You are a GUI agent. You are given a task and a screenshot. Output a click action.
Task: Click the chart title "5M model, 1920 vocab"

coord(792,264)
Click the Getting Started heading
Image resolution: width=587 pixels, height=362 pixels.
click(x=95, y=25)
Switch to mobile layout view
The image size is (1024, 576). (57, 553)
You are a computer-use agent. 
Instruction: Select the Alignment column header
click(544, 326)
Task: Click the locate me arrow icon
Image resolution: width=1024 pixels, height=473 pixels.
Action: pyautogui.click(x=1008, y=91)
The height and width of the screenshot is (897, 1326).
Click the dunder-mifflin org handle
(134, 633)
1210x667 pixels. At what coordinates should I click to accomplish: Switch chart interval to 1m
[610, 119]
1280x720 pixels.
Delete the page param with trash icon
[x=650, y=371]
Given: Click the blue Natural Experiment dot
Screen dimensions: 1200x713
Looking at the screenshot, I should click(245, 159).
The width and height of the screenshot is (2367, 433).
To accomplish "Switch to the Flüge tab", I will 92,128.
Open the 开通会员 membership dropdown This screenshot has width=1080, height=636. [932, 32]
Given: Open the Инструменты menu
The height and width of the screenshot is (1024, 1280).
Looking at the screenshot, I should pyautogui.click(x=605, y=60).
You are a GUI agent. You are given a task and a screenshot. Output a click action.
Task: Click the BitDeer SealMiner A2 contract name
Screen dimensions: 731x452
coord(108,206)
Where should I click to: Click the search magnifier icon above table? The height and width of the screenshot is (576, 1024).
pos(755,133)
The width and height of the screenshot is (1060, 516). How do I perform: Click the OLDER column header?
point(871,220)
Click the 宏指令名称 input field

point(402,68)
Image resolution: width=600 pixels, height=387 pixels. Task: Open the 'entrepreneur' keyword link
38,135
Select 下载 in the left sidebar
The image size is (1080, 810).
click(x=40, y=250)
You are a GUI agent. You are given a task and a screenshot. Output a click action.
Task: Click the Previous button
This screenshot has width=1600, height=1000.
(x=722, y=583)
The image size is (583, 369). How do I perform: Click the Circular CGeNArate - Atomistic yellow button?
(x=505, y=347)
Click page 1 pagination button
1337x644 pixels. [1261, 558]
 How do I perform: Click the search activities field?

Activity:
Pull out each record as written and restate it exactly.

Task response:
You are a GUI agent. You are given a task and a screenshot. Output a click action.
Task: Click the chart title "5M model, 1920 vocab"

coord(792,264)
Click the Getting Started heading
Image resolution: width=587 pixels, height=362 pixels.
click(x=95, y=25)
Switch to mobile layout view
The image size is (1024, 576). (57, 553)
You are a computer-use agent. 
Instruction: Select the Alignment column header
click(544, 326)
Task: Click the locate me arrow icon
Image resolution: width=1024 pixels, height=473 pixels.
Action: pyautogui.click(x=1008, y=91)
The height and width of the screenshot is (897, 1326).
Click the dunder-mifflin org handle
(134, 633)
1210x667 pixels. At what coordinates should I click to accomplish: Switch chart interval to 1m
[610, 119]
1280x720 pixels.
Delete the page param with trash icon
[x=650, y=371]
Given: Click the blue Natural Experiment dot
Screen dimensions: 1200x713
Looking at the screenshot, I should click(245, 159).
The width and height of the screenshot is (2367, 433).
To accomplish "Switch to the Flüge tab", I will 92,128.
Open the 开通会员 membership dropdown This screenshot has width=1080, height=636. [932, 32]
Given: Open the Инструменты menu
The height and width of the screenshot is (1024, 1280).
Looking at the screenshot, I should pyautogui.click(x=605, y=60).
You are a GUI agent. You are given a task and a screenshot. Output a click action.
Task: Click the BitDeer SealMiner A2 contract name
Screen dimensions: 731x452
coord(108,206)
Where should I click to: Click the search magnifier icon above table? The height and width of the screenshot is (576, 1024).
pos(755,133)
The width and height of the screenshot is (1060, 516). How do I perform: Click the OLDER column header?
point(871,220)
Click the 宏指令名称 input field

point(402,68)
Image resolution: width=600 pixels, height=387 pixels. Task: Open the 'entrepreneur' keyword link
38,135
Select 下载 in the left sidebar
The image size is (1080, 810).
click(x=40, y=250)
You are a GUI agent. You are given a task and a screenshot. Output a click action.
Task: Click the Previous button
This screenshot has width=1600, height=1000.
(x=722, y=583)
The image size is (583, 369). How do I perform: Click the Circular CGeNArate - Atomistic yellow button?
(x=505, y=347)
Click page 1 pagination button
1337x644 pixels. [1261, 558]
 How do I perform: Click the search activities field?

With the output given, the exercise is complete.